What to work on: Among the records that follow, set down only the lines from the one containing "This screenshot has height=687, width=1161." to the one containing "You are a computer-use agent. This", both included, exactly.

Dataset records:
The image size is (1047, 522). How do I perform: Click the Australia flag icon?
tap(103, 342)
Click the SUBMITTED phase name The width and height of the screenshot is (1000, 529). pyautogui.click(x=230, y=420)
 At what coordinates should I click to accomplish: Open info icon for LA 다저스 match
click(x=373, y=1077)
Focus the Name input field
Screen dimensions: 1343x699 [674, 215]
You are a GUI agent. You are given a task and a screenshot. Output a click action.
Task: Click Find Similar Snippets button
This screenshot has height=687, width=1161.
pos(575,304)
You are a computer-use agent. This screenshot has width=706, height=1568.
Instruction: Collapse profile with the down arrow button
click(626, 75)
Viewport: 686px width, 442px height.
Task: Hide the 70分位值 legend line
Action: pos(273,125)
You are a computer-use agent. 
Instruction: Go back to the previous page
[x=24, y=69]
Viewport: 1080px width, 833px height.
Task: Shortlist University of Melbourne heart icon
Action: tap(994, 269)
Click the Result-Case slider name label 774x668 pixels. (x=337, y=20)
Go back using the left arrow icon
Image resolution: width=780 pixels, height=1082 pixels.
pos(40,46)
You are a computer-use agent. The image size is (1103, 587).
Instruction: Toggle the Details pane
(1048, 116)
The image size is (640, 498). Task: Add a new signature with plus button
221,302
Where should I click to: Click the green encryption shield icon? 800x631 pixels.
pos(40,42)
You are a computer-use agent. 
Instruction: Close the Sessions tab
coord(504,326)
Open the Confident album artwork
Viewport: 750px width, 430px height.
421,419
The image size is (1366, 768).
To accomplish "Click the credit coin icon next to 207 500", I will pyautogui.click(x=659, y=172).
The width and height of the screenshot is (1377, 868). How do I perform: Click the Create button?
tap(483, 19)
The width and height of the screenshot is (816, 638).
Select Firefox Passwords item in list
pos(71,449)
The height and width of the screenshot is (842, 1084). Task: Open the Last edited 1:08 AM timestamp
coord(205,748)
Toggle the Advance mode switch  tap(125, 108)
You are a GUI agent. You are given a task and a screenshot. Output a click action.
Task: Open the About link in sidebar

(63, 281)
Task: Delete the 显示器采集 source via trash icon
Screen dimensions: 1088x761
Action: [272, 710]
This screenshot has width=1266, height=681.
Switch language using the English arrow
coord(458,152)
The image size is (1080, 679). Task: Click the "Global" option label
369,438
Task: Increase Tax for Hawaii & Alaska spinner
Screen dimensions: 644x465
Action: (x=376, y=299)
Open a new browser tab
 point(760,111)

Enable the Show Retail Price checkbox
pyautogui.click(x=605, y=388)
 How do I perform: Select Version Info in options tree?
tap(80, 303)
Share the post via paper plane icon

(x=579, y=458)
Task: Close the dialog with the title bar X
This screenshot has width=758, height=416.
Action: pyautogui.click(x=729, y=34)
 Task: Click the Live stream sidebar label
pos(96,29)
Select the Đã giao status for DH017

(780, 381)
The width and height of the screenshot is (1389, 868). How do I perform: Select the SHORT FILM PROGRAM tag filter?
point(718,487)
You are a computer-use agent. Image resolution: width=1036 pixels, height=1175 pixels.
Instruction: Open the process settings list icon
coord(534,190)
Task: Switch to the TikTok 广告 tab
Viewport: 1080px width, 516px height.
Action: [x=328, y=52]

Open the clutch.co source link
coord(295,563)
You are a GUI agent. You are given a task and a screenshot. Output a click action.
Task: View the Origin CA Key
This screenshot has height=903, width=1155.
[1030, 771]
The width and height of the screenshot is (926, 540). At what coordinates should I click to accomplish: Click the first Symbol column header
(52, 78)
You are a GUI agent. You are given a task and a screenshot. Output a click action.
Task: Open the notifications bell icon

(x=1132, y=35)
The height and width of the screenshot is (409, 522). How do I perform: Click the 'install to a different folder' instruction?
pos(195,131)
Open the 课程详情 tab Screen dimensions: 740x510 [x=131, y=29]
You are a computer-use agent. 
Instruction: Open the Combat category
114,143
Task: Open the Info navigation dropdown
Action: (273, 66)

Solution for this exercise:
This screenshot has height=687, width=1161.
pos(575,304)
You are a computer-use agent. This screenshot has width=706, height=1568.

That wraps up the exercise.